Document section:
Adolf Hitler’s commitment to his “stab-in-the-back” theory clouded his judgment and decision-making of war aims with the United States. He was so convinced that the Great War was lost due to Imperial Germany’s decision to surrender with no consideration given to American military might and her entry into the war in 1917. Notes Gerhard Weinberg in Germany Hitler & World War II: “During the years of his chancellorship before 1939, German policies designed to implement the project of war with the United States had been conditioned by two factors: belief in the truth of the stab-in-the-back legend on the one hand and the practical problems of engaging American military power on the other.”[1] There exists a contradiction of sorts here with the dilemma for Hitler. On the one hand, The US and Western Powers did not win the Great War – Germany quit, or surrendered. At the same time the US does exist as a military power pre-World War II – and how does Nazi Germany manage and strategize for this actuality?

The United States’ great distance from Germany and Europe was perceived as a stumbling block towards engaging America in war. These challenges of distance influenced the direction of aviation and naval design and their inherent strategies. Long-range bombers with the capability of reaching the American east coast from northwest Africa became prototypes in 1940. The ban on military planes for Germany as set forth by the Treaty of Versailles meant that Hitler and his aviation planners had to start from scratch. [2] The direction of Axis naval design was to larger, “superbattleships” of better quality than that possessed by the Allies; capable of withstanding the rigors of naval warfare against the larger American navy. [3] It was fortuitous for the Allies that Germany and Japan were never able to achieve a truly cooperative joint naval effort in either ocean.

To be done:
[A] Rewrite the paragraph beginning "The United States' great distance" from the passage above on Hitler's war aims toward the United States as a concise bulleted list of its main facts.
[B] Identify every year mentioned in the passage above on Hitler's war aims toward the United States.
[C] Carry the passage on Hitler's war aims toward the United States forward with a further paragraph, starting after its final sentence.

Material provided:
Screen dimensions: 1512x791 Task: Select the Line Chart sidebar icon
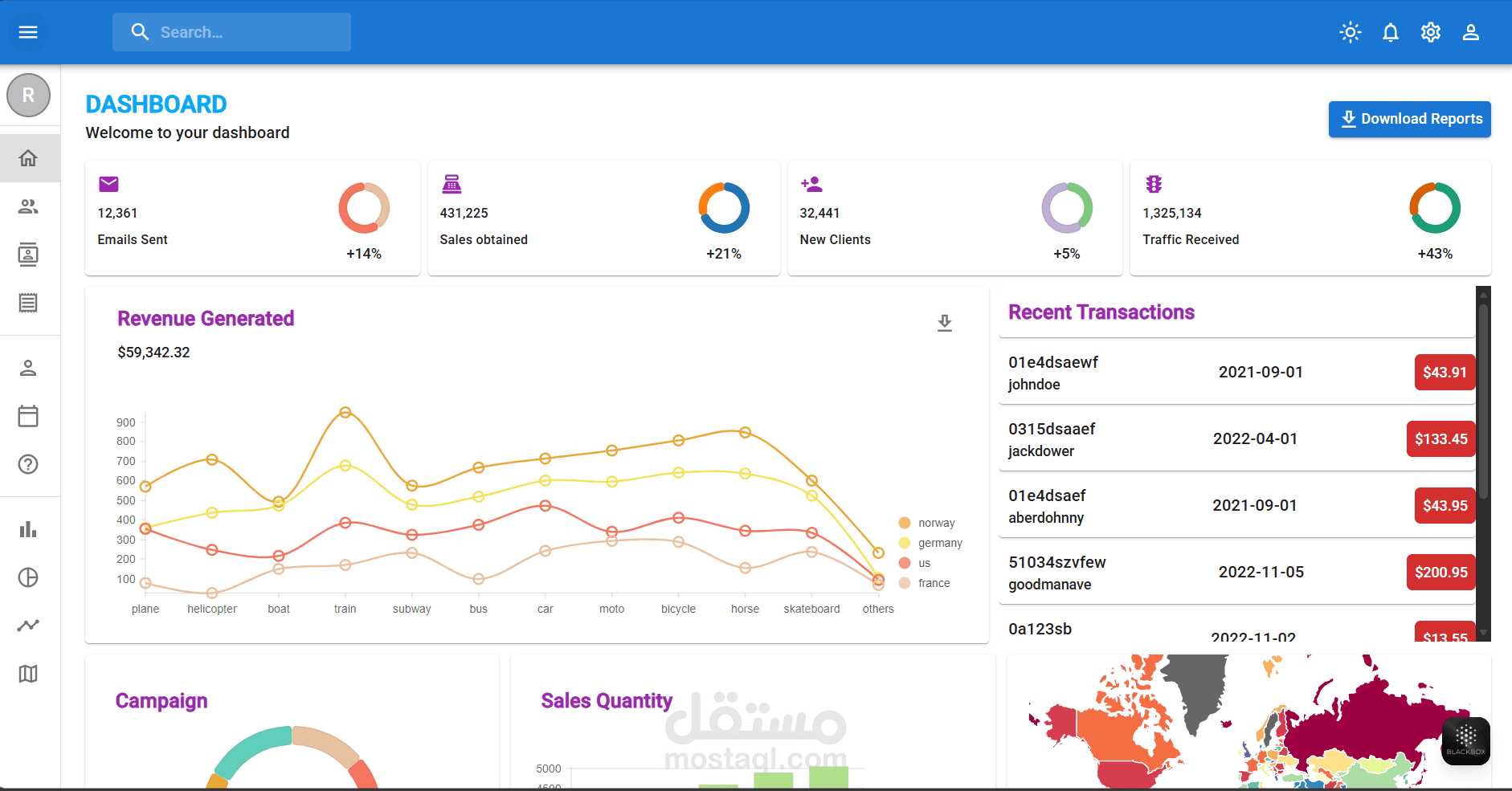coord(29,625)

Answers in order:
[A]
- The great distance between the United States and Germany and Europe was seen as an obstacle to engaging America in war.
- This distance shaped aviation and naval design and the strategies tied to them.
- Long-range bombers able to reach the American east coast from northwest Africa reached the prototype stage in 1940.
- Because the Treaty of Versailles had banned military planes for Germany, Hitler and his aviation planners had to start from scratch.
- Axis naval design moved toward larger, higher-quality "superbattleships" that could withstand naval warfare against the larger American navy.
- Fortunately for the Allies, Germany and Japan never achieved a truly cooperative joint naval effort in either ocean.

[B] 1917, 1939, 1940

[C]
The realities of the new balance of power created post-World War I were dramatically misread by Hitler – he so blinded by the stab-in-the-back rage. Hitler felt the United Sates was “incapable of serious effort on the international scene” – largely because of his racial views.[4] What had in-fact occurred after the Great War was the strengthening of the United States by the events of the war as offered by Weinberg in A World At Arms: A Global History of World War II: “Its industrial and actual or potential military power could be expected to become even greater into the distant future; and the articulation by President Woodrow Wilson of American ideals, projected onto the world scene by his oratory, made many look to him and his views as harbingers of a new world order.”[5]

Footnotes
1 Gerhard L. Weinberg, Germany Hitler & World War II (Cambridge: Cambridge University Press, 1995) 196.
2 Richard J. Evans, The Third Reich at War (New York: Penguin Press, 2009) 5.
3 Gerhard L. Weinberg, Germany Hitler & World War II (Cambridge: Cambridge University Press, 1995) 197.
4 Ibid., 194.
5 Gerhard L. Weinberg, A World At Arms: A Global History of World War II (Cambridge: Cambridge University Press, 1994) 10.

Bibliography
Evans, Richard J. The Third Reich at War. New York: Penguin Press, 2009.
Weinberg, Gerhard L. A World at Arms: A Global History of World War II, 2nd ed. Cambridge: Cambridge University Press, 1994. Page references are to the 2005 edition.
Weinberg, Gerhard L. Germany Hitler & World War II. Cambridge: Cambridge University Press, 1995.